Девочка задумалась, посчитала в уме – сколько три да три, и руками всплеснула!.. Аршин по три рубля, да другой три, да еще третий три… Это значит – надо девять рублей!
– Девять рублей! – восклицает она.
– Да; уж ты, девушка, постарайся.
– Да где же мне их взять… этакую силу денег!
– Ну вот! Это ведь не всякий год сестра-то замуж идет… Вы ведь одной утробы, под одним сердцем лежали и одну грудь сосали. Ты ведь не маленькая – понимать нынче все можешь, ты материнское сердце пожалей.
– Да где мне взять, где мне взять!
– Не знаю. Вздумать надо. Ты уж не маленькая.
– Все вздумала, мне девять рублей взять негде.
– Иди и спроси у хозяев.
– Я у них и так уже забралась.
– Эка важность! – забрамчись-то и еще можно. Случай такой. Не всякий раз сестра замуж выходит, хорошего жениха ловить надо…
– Все же мне стыдно просить.
– Нечего стыдиться. Красть стыдно, а просить нечего стыдиться. Пускай откажет – я тебя на другое место сведу.
И опять приводится аналогия, что если бы к дочери хозяйки присватался жених, так и она небось не упустит: займет, да доймет.
Девочка долго колеблется, но наконец сдается перед силой теткиных убеждений и идет просить девять рублей.

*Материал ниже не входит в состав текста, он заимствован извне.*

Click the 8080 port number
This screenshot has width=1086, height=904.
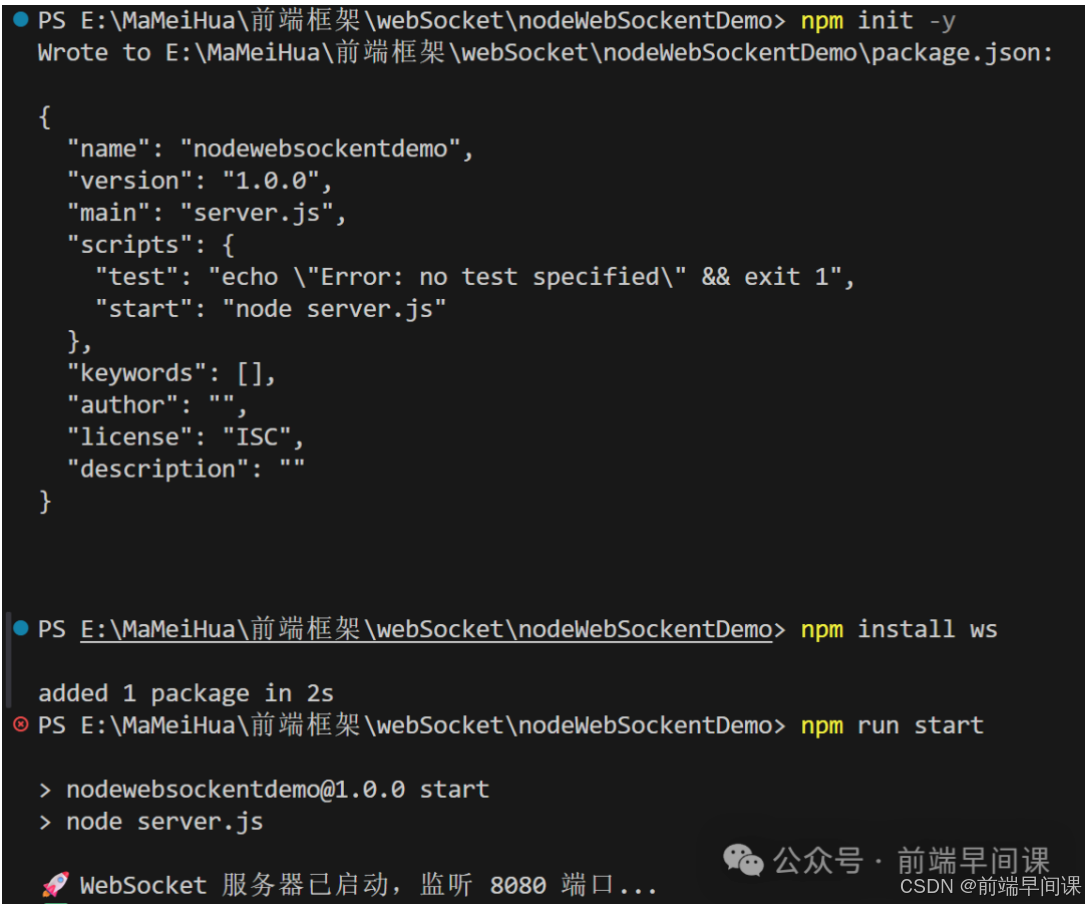coord(518,885)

Она не хочет быть дерзкою; но сама не замечает, как берет ее теткин голос, и произносит перед хозяйкой всю только что выслушанную пошлую рацею, в заключение которой у нее вырываются и те глупые слова: «приведись хоть и вам для вашей дочери, так и вы займете».
Выстрел попал в цель – ей ответили:
– Не говори ничего больше, Груша, ты сказала довольно. Я вижу – ты не дорожишь нашим местом.

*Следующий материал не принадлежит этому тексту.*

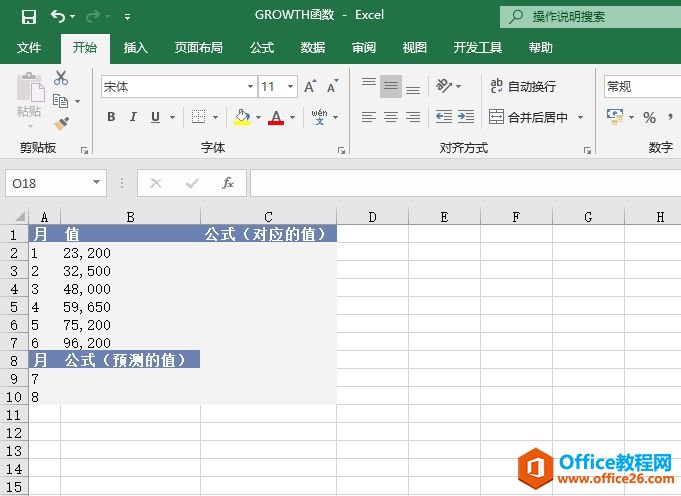This screenshot has height=496, width=681.
Task: Apply the yellow fill color bucket
Action: (x=241, y=117)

Девочке стыдно – у нее сверкнули слезы раскаяния, но она не хотела выдать наружу хорошего движения своей души, чтобы другие не увидали и не пересказали ожидающей ее на кухне тетке. Она лучше притворится дерзкою и смелою, которая ничем не дорожит.
В этом духе она и отвечает:
– Легко ли дело хозяева! Мало ли их на свете!
Ей говорят:
– Ты свободна, располагай собою как хочешь, но только жалко, что ты избрала для этого такое дурное средство, как грубость. Это не делает чести твоему сердцу: ты у нас на ноги стала, и мы тебя любили, и если отговаривали тебя обирать себя, то не думай, что мы делали это по скупости. И чтобы тебе это доказать, вот тебе десять рублей, которые тебе нужны, – возьми их от нас себе в награду.
Груша плачет, целует руку хозяйки с горячими слезами, но язык ее повторяет теткин диктант.
Она уловила слова: «это не делает чести твоему сердцу», и не упускает времени отвечать:
– Честь – господское дело, нам не пристала.
Ее молча тихо крестят. Она резко оборачивается и выбегает.
Такая торопливость необходима, потому что иначе она бросилась бы в ноги к хозяйке и стала бы просить прощения, и тогда репутация ее пала бы на кухне и пронеслась бы позором по всей родной деревне.